Avrupa Birliği ile ilişkilerde yeni bir sayfa

Avrupa Birliği ile ilişkilerde yeni bir sayfa açı­labileceğini düşünmeye başlamama Dışişleri Ba­kanı Hakan Fidan’ın Ursula Von der Leyen’in An­kara ziyareti münasebetiyle yaptığı açıklama yol açtı. Bu açıklamadan önemsediğim bazı bölüm­leri paylaşmak istiyorum.“…2007’de veya 2008 o zamanlar altın zamanlardı.

Çünkü Türkiye’ye net bir yol haritası verildiğinde, AB reformları yol­daydı ve hiçbir uluslararası aktör Türkiye’ye teh­dit etmiyordu...Ama daha sonra Türkiye’nin üye­liği, Avrupa siyasetinin içindeki kimlik siyase­ti tartışmasının bir parçası haline geldi….Tekrar Sarkozy öncesi çizgiye geri dönmek zorundayız.

Dolayısıyla liyakate dayalı bir üyelik yolu açılma­lı. Türkiye bölgede daha etkili bir güç oluşturmak için Avrupa ile birleşmeli (abç)…..Bizim edindiği­miz izlenim kendisinin (Von der Leyen) böyle bir imkana sahip olmak istediği yönündedir….Sayın Cumhurbaşkanı’mız da kesinlikle bu yönde iler­lemeye istekli” (abç). Bu açıklamaların nezaket çerçevesinde yapılmış propaganda amaçlı olduğu kanaatinde değilim. Uluslararası arenada kartla­rın yeniden dağıtıldığı bir dönemden geçiyoruz.

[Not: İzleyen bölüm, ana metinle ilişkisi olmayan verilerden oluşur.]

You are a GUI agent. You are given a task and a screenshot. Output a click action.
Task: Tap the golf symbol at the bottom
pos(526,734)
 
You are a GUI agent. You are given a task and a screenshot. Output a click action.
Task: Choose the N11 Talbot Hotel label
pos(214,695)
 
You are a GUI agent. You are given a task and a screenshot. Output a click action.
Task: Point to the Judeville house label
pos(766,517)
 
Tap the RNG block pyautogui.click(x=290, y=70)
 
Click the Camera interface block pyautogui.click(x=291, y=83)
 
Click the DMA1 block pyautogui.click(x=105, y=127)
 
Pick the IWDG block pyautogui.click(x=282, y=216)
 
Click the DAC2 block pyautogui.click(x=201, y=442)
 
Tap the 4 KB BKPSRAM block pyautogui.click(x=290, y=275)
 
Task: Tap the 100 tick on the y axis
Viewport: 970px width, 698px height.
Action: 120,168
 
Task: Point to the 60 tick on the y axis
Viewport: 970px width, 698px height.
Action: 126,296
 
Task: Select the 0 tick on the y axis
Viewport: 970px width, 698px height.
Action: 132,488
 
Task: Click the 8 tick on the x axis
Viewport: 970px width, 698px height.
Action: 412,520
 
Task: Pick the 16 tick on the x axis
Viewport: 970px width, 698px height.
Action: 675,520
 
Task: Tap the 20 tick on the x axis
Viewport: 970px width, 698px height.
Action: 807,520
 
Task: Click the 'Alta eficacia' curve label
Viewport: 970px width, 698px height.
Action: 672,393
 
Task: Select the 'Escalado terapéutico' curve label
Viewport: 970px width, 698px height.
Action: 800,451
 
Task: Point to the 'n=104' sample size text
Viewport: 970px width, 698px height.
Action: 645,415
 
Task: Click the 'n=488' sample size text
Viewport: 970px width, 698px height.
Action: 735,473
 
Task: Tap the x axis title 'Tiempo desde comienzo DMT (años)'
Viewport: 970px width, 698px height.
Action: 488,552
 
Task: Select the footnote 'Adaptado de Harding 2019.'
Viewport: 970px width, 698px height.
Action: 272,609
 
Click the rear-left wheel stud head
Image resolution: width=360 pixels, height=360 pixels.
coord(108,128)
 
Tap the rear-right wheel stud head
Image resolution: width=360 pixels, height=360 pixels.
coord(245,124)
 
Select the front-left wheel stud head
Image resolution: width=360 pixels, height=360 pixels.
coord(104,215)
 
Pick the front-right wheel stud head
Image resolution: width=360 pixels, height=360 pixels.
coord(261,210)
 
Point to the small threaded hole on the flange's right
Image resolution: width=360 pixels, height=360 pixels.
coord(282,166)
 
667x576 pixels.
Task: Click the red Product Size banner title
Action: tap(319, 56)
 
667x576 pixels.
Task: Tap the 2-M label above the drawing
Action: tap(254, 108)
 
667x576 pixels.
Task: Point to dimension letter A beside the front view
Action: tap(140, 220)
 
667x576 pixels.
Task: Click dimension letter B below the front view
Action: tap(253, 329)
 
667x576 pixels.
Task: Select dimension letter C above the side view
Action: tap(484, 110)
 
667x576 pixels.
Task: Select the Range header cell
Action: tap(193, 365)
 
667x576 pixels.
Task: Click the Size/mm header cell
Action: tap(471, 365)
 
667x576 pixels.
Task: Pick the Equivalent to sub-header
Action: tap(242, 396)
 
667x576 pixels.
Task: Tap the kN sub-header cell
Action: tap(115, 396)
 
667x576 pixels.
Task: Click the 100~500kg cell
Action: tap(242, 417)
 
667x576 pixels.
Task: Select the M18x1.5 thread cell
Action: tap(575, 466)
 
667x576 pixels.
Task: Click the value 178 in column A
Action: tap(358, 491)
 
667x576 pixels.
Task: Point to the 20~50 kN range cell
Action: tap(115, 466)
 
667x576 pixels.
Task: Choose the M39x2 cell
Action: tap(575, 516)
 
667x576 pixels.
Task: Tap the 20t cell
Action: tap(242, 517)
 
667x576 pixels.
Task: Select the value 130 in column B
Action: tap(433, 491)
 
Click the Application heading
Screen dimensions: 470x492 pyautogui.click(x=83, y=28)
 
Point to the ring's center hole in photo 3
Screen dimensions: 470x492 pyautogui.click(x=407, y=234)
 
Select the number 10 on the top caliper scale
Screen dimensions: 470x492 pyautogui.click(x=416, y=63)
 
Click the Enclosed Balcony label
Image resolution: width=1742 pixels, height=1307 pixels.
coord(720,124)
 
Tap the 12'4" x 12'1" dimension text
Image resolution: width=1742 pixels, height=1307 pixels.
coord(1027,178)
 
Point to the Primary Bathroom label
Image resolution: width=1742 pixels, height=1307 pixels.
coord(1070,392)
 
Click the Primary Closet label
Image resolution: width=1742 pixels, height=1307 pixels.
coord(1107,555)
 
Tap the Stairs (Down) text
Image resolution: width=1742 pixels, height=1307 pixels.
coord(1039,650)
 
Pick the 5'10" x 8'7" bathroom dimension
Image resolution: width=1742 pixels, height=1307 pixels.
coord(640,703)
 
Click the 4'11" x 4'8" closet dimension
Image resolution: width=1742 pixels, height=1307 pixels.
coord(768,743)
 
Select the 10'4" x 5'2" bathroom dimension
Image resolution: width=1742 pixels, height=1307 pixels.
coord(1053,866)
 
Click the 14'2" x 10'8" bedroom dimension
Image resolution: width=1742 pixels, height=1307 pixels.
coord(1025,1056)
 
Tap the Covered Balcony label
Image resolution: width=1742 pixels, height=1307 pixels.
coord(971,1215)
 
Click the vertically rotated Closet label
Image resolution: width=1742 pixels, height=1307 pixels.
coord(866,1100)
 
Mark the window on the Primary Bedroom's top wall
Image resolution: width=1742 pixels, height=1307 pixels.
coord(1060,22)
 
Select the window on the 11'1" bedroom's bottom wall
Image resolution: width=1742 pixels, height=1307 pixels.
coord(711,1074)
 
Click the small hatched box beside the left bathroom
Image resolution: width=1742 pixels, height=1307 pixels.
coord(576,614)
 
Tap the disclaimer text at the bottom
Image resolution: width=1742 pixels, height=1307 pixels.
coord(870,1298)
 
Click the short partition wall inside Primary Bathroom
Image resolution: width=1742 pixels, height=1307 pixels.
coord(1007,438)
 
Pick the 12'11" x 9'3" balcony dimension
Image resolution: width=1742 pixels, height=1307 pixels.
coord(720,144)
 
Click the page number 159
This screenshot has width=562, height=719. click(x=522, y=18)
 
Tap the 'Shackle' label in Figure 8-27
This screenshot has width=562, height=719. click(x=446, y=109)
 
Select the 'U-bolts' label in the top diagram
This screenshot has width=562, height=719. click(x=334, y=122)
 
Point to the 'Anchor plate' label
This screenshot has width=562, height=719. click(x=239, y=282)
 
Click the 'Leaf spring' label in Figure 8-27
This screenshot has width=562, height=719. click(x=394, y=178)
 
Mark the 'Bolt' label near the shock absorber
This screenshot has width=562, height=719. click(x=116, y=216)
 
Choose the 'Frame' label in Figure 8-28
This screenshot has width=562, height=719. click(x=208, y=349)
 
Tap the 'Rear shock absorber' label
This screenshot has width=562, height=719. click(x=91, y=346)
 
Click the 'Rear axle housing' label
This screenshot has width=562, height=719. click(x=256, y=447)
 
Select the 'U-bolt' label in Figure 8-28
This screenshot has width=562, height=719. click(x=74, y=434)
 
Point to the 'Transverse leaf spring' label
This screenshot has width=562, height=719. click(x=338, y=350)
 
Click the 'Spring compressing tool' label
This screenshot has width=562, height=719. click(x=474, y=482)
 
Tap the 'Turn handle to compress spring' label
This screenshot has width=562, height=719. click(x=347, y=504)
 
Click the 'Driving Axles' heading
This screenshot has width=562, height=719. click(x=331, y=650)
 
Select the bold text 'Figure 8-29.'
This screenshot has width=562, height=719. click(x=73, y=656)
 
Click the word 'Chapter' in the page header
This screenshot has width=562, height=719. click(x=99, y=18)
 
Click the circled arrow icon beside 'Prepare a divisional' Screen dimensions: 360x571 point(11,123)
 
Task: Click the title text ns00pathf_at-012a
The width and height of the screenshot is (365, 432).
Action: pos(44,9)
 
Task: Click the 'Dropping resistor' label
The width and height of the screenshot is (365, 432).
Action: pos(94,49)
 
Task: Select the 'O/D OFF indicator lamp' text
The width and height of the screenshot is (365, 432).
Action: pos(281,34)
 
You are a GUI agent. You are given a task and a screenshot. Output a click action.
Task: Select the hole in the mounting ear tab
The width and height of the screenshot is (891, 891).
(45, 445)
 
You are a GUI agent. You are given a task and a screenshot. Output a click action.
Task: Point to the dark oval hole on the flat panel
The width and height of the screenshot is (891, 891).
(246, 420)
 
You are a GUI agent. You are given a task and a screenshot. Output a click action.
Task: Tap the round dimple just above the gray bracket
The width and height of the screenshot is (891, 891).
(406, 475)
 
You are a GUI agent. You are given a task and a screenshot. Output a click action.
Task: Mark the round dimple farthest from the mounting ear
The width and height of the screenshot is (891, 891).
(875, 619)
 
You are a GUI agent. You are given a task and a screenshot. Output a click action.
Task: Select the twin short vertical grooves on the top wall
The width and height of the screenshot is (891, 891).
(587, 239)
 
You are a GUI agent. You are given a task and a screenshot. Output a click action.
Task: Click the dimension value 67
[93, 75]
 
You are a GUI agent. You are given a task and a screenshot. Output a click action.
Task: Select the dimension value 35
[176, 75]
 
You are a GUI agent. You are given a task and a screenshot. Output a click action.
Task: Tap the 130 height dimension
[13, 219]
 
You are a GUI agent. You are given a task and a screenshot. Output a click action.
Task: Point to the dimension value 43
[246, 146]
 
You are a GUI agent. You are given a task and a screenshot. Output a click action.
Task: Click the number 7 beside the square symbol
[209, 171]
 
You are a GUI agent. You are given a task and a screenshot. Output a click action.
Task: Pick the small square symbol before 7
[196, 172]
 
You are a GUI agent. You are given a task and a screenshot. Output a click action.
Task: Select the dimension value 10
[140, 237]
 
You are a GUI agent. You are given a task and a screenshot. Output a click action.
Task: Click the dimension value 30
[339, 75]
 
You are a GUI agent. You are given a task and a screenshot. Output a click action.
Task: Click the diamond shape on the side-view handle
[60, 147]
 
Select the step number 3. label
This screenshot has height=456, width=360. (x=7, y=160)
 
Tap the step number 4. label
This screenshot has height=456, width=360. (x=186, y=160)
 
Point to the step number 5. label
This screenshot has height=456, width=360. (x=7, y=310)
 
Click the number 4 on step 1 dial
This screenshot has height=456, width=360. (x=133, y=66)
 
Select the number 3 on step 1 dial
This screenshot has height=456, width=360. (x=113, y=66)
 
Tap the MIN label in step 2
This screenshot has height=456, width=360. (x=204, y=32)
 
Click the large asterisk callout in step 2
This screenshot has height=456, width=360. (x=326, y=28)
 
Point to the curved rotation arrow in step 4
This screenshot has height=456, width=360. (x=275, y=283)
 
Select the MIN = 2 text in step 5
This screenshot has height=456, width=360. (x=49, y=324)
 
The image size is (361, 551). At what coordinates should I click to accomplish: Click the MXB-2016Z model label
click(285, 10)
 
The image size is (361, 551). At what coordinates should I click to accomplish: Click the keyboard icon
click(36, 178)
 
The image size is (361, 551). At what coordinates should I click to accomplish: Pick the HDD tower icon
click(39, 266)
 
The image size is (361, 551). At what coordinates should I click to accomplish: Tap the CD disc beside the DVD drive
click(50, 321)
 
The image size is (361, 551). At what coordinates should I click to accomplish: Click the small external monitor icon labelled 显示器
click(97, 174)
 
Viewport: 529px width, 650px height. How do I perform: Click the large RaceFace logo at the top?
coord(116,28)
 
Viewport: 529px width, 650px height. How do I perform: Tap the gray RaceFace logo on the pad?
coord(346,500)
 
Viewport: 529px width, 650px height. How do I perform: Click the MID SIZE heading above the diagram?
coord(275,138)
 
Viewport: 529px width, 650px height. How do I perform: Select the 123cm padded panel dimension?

Suriye’nin istikrara doğru mu yoksa yeni bir kao­sa doğru mu ilerleyeceği belirsiz. Rusya-Ukrayna savaşının bir modus vivendi ye mi yoksa tırman­maya mı yöneleceği de belirsiz. Ama en önemli­si Trump’ın özellikle de baş danışmanı Musk’ın Avrupa ekonomisine ve demokrasisine yönelik tehditlerinin dozunun giderek artması. Avrupa Birliği yeni meydan okumalarla hatta tehditlerle yüzleşeceği bir döneme müttefiki ABD’nin des­teğinden mahrum olarak giriyor.

Bu tehditler bir ölçüde Türkiye için de geçerli. Dolayısıyla ilişki­lerde yeni bir sayfa açılmasına hem Avrupa Birli­ği’nin hem Türkiye’nin acilen ihtiyacı var. Görü­nür gelecekte üyelik olmayacağını biliyoruz ama pek ala yıllardır hiçbir ilerleme kaydedilmeyen Gümrük Birliği’nin tarıma ve hizmetlere geniş­letilmesi tozlanmakta olduğu raftan indirilebilir ve müzakereler olabildiğince hızlı tamamlanabi­lir. Ancak bunun için başta Türkiye’nin ve Avrupa Birliği’nin yapmaları gereke ev ödevleri olduğunu da unutmayalım.